DKPro Core - Working with n-grams

Analytics

DKPro components for handling n-grams.

Annotating n-grams

If n-grams are required by some downstream component, the NGramAnnotator can be used to add NGram annotations to the CAS.

Quickly Creating n-grams from Annotations

If the n-grams are only needed locally but not by downstream components, it is more efficient to use the NGramIterable that returns the n-grams constructed from a certain set of arbitrary annotations without adding them to the CAS.

If you are just interested in the String representation of the n-grams, you can also use NGramStringIterable.
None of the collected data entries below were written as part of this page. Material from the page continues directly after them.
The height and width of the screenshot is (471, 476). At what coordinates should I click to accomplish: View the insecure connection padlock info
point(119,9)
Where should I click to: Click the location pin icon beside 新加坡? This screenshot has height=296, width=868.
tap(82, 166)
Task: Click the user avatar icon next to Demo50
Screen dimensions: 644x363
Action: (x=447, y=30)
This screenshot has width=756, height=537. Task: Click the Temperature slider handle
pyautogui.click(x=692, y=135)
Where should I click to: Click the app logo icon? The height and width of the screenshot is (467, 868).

String[] tokens = StringUtils.split("This is a simple example sentence .");
for (String ngram : new NGramStringIterable(tokens, 2, 2)) {
System.out.println(ngram);
}

n-gram Frequency Counts

Many applications require to determine the number of occurrences of a certain n-gram (or phrase) in a collection. DKPro supports that by providing special external resources.
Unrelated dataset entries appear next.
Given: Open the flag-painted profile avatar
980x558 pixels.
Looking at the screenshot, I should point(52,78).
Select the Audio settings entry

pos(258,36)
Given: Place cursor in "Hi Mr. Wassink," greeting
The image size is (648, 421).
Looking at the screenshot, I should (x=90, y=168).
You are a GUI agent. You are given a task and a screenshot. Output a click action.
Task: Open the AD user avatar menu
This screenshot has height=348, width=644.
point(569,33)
A component that wants to use frequency counts should declare this by specifying an external resource:

public static final String FREQUENCY_COUNT_RESOURCE= "FrequencyProvider";
@ExternalResource(key = FREQUENCY_COUNT_RESOURCE)
private FrequencyCountProvider frequencyProvider;

The frequency count can then be accessed using:

long freq = frequencyProvider.getFrequency(phrase);

The user of this component then just needs to add the resource as a configuration parameter:

AnalysisEngineDescription desc = AnalysisEngineFactory.createPrimitiveDescription(
Annotator.class,
Annotator.FREQUENCY_COUNT_RESOURCE, ExternalResourceFactory.createExternalResourceDescription(
Web1TFrequencyCountResource.class,
Web1TFrequencyCountResource.PARAM_MIN_NGRAM_LEVEL, "1",
Web1TFrequencyCountResource.PARAM_MAX_NGRAM_LEVEL, "3",
Web1TFrequencyCountResource.PARAM_INDEX_PATH, indexPath
)
);

The Web1TFrequencyCountResource of DKPro Core directly supports the format of the Google Web1T web size n-gram corpus.

Creating Web1T data files

You can create your own n-gram frequency count models using the Web1TFormatWriter provided by DKPro.
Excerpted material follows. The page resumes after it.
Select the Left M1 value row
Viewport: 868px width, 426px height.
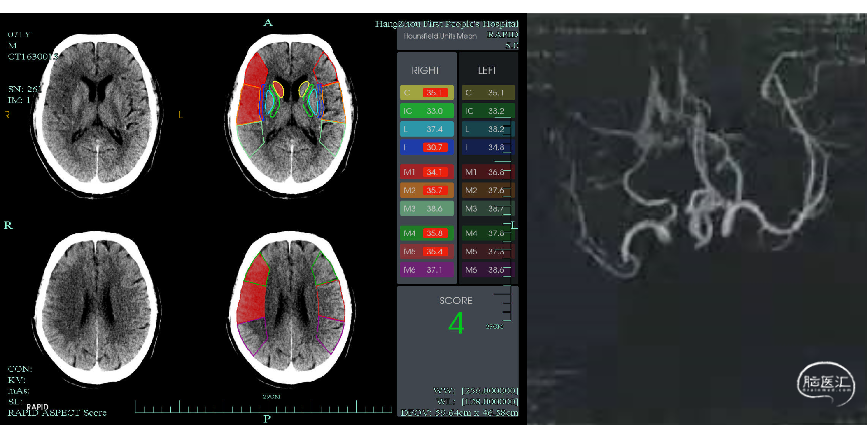pos(487,172)
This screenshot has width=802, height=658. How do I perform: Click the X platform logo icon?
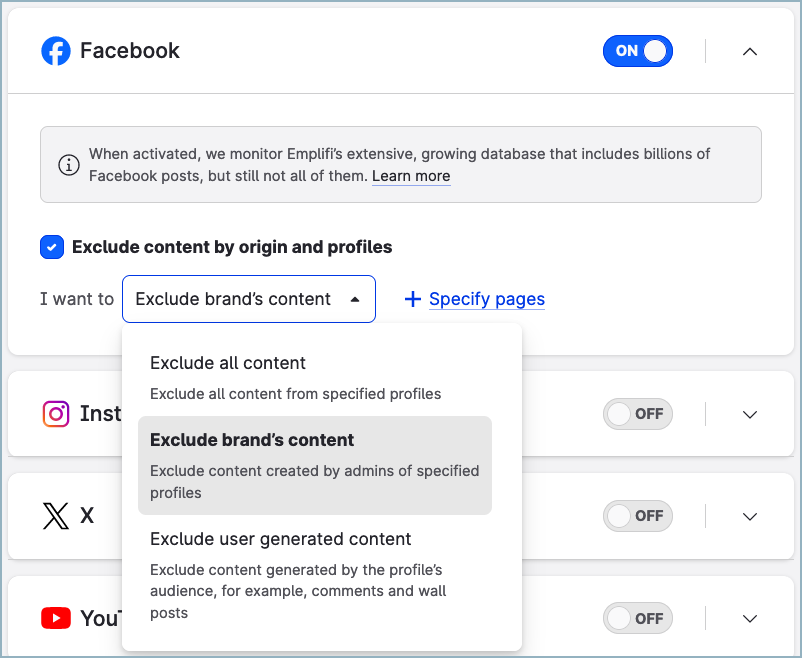(x=55, y=515)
The following example shows how to create a n-gram model from the ACL Anthology corpus:

public class CreateAclNgrams
{
private static final String OUTPUT_PATH = "target/ngrams/";

public static void main(String[] args) throws Exception
{
File aclPath = DKProContext.getContext().getWorkspace("acl_anthology");

CollectionReader reader = createCollectionReader(
AclAnthologyReader.class,
AclAnthologyReader.PARAM_PATH, aclPath.getAbsolutePath(),
AclAnthologyReader.PARAM_PATTERNS, new String[] { "[+]**/*.txt" });

AnalysisEngineDescription segmenter = createPrimitiveDescription(
BreakIteratorSegmenter.class);

AnalysisEngineDescription ngramWriter = createPrimitiveDescription(
Web1TFormatWriter.class,
Web1TFormatWriter.PARAM_TARGET_LOCATION, OUTPUT_PATH,
Web1TFormatWriter.PARAM_INPUT_TYPES, new String[] { Token.class.getName() },
Web1TFormatWriter.PARAM_MIN_NGRAM_LENGTH, 1,
Web1TFormatWriter.PARAM_MAX_NGRAM_LENGTH, 3,
Web1TFormatWriter.PARAM_MIN_FREQUENCY, 2);

SimplePipeline.runPipeline(reader, segmenter, ngramWriter);

// create the necessary indexes
JWeb1TIndexer indexCreator = new JWeb1TIndexer("target/web1t/", 3);
indexCreator.create();
}
}